Divide and conquer: Because of these distinctions, Collins’ advice is to differentiate. "In my experience, an agency should not have one go-to administrator. I think they should have a couple different relationships depending on their clients' needs."
Assessing a partner's real value, Collins says, requires looking past the slick presentation and conducting rigorous due diligence. As ICHRA becomes a permanent fixture of benefits strategy and a legislative bid to codify it into law gains momentum, the ability to demonstrate a deep understanding of ACA and ERISA compliance is now a key test for any potential partner. "Brokers should be asking, 'What's my role? What's my responsibility? Who's handling compliance, and who truly understands how to design a plan?'"
Starting small: That diligence is particularly important for brokers who, as Collins notes, may only place a very small percentage of their clients with ICHRA. "In those situations, they need a really strong administrator that truly understands not only ICHRA, but the entire employee benefit ecosystem."

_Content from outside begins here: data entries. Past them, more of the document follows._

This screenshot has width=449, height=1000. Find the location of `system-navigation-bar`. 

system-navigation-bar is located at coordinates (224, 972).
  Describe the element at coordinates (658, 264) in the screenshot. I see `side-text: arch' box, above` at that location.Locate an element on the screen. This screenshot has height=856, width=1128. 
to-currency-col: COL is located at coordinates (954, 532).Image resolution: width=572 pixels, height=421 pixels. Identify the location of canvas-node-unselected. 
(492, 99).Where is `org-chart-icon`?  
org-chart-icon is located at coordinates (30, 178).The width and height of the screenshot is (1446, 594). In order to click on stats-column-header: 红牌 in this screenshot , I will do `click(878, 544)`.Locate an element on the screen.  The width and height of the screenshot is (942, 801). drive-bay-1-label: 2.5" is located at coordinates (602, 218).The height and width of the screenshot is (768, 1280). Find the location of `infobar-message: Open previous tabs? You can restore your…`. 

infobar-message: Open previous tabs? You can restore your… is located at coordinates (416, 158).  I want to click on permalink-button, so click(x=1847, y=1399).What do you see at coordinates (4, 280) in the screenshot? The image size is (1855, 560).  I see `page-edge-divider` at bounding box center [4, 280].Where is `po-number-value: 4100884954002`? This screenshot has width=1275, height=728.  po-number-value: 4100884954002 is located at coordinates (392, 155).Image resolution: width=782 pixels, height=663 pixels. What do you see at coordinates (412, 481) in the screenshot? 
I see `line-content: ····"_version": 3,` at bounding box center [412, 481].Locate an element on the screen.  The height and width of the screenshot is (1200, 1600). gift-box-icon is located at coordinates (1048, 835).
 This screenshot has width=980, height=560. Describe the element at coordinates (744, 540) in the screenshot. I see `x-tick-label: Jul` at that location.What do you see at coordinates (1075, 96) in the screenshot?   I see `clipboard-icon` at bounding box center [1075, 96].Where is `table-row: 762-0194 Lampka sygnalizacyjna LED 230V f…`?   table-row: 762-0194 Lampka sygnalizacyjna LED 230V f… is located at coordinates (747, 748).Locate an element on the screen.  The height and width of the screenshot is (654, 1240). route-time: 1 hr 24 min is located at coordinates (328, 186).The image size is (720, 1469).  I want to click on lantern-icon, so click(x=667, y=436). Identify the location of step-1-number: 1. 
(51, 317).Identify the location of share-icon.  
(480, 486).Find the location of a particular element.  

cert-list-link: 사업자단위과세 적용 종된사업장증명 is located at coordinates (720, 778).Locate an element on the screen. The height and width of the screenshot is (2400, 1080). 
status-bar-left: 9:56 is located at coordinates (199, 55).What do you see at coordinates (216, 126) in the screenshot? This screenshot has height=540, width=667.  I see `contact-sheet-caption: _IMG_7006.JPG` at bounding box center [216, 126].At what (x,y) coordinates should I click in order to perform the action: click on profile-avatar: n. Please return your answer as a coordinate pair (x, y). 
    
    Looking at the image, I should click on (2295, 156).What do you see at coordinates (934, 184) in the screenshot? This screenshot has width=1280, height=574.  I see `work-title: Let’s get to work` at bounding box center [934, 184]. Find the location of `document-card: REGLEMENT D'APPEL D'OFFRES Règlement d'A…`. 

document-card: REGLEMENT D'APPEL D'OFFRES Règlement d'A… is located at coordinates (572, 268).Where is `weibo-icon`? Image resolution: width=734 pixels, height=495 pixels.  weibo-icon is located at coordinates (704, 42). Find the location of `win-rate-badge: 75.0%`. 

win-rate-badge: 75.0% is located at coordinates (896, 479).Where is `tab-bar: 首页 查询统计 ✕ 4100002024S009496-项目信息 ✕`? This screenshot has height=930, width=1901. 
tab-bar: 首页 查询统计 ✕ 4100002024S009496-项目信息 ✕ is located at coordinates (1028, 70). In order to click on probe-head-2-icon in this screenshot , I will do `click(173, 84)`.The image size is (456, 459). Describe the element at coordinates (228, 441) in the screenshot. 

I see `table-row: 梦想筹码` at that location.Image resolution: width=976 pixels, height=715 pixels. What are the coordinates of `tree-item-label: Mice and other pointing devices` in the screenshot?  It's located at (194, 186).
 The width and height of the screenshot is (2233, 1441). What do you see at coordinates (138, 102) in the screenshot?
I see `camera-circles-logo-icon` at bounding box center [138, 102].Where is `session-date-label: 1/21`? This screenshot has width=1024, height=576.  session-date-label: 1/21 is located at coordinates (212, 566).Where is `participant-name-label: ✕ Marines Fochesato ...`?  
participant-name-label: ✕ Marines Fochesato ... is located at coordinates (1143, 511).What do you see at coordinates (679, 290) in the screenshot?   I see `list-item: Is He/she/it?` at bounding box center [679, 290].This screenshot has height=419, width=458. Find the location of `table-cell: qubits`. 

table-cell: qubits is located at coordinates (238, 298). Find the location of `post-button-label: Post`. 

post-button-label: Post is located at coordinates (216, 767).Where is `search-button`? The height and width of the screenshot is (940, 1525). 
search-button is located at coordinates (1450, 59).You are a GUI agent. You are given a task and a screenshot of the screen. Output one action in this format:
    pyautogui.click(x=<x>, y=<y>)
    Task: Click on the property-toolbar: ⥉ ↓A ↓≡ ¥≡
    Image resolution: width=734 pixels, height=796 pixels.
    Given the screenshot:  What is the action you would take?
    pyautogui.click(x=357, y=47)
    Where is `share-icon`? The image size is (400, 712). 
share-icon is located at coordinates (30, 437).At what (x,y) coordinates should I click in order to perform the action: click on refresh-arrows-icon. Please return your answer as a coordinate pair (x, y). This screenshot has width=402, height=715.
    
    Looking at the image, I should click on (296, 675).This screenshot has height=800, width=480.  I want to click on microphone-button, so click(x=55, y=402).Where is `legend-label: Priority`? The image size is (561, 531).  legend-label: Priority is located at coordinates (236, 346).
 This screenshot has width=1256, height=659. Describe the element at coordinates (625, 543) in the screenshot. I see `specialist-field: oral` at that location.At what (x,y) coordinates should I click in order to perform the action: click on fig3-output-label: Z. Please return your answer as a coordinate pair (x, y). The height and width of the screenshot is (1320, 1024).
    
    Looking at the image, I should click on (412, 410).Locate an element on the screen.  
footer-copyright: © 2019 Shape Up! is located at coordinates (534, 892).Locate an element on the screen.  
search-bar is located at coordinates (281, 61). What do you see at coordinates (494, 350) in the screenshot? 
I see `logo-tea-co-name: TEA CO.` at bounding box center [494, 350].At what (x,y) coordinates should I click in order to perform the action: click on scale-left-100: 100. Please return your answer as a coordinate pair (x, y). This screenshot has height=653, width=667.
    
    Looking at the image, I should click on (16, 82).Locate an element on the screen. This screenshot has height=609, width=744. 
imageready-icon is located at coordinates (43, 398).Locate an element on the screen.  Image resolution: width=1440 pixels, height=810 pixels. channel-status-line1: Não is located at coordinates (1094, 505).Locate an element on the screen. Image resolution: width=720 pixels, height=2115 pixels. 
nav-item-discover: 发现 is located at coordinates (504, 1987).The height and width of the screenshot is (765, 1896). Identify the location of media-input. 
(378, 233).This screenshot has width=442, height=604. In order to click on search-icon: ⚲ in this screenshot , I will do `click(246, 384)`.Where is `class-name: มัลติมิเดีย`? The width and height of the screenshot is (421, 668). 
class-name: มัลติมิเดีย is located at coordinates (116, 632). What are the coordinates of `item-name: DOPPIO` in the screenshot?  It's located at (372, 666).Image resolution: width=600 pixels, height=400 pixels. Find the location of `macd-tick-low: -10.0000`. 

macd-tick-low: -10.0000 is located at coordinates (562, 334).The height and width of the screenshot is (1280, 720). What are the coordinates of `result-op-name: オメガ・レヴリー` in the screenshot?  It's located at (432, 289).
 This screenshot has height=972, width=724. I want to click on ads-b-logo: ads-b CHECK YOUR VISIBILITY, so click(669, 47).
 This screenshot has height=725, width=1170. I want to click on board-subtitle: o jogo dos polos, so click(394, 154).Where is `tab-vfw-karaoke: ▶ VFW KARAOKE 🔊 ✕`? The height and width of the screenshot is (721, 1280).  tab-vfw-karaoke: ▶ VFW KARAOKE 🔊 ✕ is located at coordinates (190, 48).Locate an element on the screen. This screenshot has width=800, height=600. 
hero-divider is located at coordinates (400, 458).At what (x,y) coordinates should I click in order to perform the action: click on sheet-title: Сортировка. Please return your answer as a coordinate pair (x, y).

Compliance concerns: She explains that small problems are magnified when a client grows. An administrator that's a perfect fit for a 25-employee company can quickly become a liability as that company scales toward key compliance thresholds, especially when it comes to calculating affordability for employees. "Your compliance needs significantly change from 20 employees to 50 employees to 100 employees. If I were a client anticipating big growth in the future, I would want to make sure that administrator can answer every compliance need at each one of those benchmarks."
But administrators don't always have all the answers. Collins explains that scalability issues often stem from widespread stress across the benefits ecosystem. Many administrators struggle, she says, because "the carriers are not making this easy. They have an individual product now being pushed into a group model and the carriers don't know how to handle it." This friction at the carrier level makes it even more necessary to select an administrator with operational experience, as they are better equipped to manage the complexities of a system still in transition.
While the consumer-driven market pressure ICHRA creates is a powerful upside, realizing it hinges on having the right operational backbone. This dynamic forces employers and brokers to weigh the costs of staying with a misaligned partner against the disruption of switching vendors. Collins cautions that a new administrator isn't always the answer. First, ask the question: Is this an industry issue or an ICHRA vendor issue?
The transition trap: Sometimes, she says, revisiting roles and responsibilities with an existing administrator is the less painful route for HR teams and employees. "Changing administrators is harder than rolling out ICHRA for the first time. The new vendor needs to understand the current enrollments, keeping those enrollments, and changing the payments. You have got to have an administrator that is really solid on their process," she says, once again emphasizing the importance of a careful vetting process and deep subject-matter expertise.